Please return every line below that contains the string "menu".

Data under study Block Start

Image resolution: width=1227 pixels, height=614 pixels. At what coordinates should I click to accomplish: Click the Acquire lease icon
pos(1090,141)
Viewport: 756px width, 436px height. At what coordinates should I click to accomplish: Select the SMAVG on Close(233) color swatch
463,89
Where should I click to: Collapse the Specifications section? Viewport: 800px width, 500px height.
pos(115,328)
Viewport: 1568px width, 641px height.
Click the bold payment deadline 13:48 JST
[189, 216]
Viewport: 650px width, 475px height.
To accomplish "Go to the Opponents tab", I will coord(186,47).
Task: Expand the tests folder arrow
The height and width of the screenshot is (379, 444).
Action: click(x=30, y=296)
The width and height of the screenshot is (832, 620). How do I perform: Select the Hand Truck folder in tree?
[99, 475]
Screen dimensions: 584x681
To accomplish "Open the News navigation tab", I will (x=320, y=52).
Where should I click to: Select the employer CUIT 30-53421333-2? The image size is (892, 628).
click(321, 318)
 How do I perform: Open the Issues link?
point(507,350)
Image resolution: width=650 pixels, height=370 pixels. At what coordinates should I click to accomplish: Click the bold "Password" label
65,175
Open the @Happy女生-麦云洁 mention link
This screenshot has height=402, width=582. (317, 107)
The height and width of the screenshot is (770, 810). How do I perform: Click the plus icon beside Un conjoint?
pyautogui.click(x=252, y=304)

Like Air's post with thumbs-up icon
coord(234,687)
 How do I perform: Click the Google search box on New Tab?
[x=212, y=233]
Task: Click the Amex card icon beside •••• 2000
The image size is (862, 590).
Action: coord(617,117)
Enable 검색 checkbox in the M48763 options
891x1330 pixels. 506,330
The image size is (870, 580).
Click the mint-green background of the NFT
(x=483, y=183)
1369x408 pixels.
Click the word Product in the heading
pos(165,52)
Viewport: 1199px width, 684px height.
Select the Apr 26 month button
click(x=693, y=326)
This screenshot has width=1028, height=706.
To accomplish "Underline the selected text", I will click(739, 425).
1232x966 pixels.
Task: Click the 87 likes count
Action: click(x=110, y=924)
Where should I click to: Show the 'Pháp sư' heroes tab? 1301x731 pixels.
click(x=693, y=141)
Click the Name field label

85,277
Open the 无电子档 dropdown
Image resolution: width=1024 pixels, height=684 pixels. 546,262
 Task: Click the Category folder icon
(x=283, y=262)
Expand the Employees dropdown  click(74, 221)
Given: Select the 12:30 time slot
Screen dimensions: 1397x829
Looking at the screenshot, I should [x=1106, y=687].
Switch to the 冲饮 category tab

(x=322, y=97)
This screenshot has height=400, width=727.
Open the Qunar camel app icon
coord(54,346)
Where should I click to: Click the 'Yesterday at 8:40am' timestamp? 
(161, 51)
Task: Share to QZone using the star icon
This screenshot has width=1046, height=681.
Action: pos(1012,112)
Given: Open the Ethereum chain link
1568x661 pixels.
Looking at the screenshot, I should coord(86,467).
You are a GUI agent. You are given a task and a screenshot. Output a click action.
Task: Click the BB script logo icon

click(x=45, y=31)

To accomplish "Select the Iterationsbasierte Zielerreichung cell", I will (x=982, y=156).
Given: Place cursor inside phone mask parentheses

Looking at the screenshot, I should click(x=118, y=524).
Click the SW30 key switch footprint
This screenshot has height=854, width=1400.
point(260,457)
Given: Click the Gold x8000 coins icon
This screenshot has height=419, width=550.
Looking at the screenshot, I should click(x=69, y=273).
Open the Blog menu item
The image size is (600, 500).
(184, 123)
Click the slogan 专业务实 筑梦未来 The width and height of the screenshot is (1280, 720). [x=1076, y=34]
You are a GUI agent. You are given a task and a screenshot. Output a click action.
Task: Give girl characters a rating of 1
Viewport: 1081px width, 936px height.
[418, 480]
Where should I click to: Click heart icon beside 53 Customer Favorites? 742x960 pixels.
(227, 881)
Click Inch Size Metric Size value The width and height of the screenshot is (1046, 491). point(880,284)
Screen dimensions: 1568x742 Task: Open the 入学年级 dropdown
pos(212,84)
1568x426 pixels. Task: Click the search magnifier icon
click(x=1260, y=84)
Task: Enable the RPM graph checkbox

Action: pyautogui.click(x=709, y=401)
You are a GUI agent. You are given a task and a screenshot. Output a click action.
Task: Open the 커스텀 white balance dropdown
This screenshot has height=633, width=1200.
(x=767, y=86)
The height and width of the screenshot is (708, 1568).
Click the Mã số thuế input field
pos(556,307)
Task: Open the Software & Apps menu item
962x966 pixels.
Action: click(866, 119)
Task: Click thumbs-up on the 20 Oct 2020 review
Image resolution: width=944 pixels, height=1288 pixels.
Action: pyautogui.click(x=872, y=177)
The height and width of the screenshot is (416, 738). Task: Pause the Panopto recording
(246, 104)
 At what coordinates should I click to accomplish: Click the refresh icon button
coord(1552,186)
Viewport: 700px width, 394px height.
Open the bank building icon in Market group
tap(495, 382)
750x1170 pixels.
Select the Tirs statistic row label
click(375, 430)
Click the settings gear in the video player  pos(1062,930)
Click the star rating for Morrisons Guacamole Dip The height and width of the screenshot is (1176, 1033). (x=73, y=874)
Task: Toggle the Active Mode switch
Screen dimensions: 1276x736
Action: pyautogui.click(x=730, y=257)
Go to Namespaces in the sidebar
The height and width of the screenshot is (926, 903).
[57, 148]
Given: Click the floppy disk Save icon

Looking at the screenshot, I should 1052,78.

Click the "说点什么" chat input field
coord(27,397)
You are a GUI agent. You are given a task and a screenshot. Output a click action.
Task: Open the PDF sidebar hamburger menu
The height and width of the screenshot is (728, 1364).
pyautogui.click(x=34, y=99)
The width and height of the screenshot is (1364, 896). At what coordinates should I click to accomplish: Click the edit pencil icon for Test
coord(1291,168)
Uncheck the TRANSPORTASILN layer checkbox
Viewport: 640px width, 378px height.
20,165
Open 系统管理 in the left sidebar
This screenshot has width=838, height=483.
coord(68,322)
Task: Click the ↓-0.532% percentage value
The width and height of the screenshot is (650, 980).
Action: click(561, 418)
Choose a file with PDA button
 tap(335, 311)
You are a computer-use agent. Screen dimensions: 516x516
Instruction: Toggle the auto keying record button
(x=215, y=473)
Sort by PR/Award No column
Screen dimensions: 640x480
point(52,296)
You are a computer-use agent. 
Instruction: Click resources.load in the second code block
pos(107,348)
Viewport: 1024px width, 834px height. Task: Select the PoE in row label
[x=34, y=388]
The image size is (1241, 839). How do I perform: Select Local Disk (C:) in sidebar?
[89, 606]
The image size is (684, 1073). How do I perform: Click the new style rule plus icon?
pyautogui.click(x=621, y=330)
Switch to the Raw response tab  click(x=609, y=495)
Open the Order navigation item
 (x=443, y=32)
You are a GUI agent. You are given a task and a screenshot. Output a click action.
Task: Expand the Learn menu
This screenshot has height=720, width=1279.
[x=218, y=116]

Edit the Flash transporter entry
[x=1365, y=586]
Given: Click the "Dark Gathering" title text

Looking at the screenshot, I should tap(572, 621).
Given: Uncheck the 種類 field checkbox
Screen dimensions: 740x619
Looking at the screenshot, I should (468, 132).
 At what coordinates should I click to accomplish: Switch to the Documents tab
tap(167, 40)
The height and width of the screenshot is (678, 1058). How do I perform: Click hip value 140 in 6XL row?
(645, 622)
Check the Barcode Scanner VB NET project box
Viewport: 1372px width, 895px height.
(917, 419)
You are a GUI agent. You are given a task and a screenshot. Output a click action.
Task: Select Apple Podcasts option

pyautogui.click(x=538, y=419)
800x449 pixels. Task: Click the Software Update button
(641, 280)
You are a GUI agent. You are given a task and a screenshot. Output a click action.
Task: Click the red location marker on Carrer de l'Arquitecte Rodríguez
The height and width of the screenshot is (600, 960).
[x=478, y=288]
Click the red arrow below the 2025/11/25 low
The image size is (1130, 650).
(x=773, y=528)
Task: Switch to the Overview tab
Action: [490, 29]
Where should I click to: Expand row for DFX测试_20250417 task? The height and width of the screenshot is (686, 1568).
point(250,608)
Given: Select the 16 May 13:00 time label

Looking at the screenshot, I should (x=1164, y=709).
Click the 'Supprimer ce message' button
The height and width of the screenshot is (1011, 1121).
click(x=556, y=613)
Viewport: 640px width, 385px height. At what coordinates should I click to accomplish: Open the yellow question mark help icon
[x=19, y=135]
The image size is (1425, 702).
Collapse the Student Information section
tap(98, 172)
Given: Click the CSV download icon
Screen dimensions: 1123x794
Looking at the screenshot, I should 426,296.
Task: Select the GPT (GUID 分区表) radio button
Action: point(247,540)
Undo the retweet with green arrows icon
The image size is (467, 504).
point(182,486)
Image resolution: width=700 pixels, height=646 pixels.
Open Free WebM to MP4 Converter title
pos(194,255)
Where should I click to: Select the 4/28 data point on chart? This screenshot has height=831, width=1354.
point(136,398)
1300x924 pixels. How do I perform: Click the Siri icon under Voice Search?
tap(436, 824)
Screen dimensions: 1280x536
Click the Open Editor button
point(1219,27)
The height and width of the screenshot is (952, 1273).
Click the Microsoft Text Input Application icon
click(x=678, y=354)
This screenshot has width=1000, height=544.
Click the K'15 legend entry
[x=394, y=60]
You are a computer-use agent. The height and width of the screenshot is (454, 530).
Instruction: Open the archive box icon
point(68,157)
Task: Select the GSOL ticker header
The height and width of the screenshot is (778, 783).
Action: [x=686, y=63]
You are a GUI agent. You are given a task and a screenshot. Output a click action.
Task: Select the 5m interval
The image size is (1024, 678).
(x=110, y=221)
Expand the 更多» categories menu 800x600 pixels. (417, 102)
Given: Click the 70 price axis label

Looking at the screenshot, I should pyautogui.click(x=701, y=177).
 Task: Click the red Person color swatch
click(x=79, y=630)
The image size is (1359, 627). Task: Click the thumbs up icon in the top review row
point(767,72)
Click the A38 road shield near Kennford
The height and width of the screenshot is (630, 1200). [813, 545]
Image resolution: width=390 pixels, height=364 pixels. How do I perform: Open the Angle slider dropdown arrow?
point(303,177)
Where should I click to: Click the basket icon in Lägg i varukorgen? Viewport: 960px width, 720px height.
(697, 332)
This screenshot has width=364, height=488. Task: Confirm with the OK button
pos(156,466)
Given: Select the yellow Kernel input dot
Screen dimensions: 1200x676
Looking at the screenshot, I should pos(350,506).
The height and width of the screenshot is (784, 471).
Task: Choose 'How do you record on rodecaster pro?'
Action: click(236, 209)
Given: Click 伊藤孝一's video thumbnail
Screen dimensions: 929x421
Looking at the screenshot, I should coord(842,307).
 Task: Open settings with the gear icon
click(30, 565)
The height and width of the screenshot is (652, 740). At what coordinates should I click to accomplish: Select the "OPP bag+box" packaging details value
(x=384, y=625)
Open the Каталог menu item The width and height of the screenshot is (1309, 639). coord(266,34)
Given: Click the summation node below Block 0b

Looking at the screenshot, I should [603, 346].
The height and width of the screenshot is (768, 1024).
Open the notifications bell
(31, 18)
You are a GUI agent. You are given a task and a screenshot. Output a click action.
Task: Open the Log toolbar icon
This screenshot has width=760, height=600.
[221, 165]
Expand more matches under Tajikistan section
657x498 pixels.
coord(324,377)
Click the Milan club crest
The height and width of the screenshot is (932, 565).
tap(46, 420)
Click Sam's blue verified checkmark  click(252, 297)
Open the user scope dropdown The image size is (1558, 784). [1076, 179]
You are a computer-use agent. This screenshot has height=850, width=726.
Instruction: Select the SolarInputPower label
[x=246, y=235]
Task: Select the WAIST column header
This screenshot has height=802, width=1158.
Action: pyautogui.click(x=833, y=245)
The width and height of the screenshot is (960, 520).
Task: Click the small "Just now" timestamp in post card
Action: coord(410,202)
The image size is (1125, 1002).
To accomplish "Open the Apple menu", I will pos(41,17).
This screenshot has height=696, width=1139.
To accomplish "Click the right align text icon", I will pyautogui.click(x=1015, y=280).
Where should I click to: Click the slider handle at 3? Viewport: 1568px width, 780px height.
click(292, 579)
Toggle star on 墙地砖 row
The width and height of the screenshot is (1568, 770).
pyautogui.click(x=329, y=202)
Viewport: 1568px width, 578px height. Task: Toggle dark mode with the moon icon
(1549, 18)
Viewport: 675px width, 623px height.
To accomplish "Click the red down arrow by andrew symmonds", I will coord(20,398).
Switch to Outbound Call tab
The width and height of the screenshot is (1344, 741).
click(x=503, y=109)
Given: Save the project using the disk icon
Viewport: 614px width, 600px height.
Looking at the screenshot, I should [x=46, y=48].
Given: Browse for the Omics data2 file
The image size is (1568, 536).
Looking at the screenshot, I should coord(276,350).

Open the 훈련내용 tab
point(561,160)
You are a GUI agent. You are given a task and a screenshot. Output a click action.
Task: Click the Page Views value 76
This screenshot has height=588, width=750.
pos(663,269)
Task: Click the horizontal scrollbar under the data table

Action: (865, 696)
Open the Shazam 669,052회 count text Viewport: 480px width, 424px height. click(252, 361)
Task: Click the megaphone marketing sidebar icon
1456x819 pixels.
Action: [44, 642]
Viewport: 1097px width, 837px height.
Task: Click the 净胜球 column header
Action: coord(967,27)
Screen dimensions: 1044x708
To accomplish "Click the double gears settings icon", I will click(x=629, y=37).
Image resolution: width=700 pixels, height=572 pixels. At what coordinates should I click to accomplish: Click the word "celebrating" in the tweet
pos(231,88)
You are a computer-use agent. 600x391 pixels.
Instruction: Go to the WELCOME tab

Data under study Block End

(Answer section):
Open the Blog menu item
Task: Open the Software & Apps menu item
Task: Open the PDF sidebar hamburger menu
Task: Expand the Learn menu
Expand the 更多» categories menu 800x600 pixels. (417, 102)
Open the Каталог menu item The width and height of the screenshot is (1309, 639). coord(266,34)
To accomplish "Open the Apple menu", I will pos(41,17).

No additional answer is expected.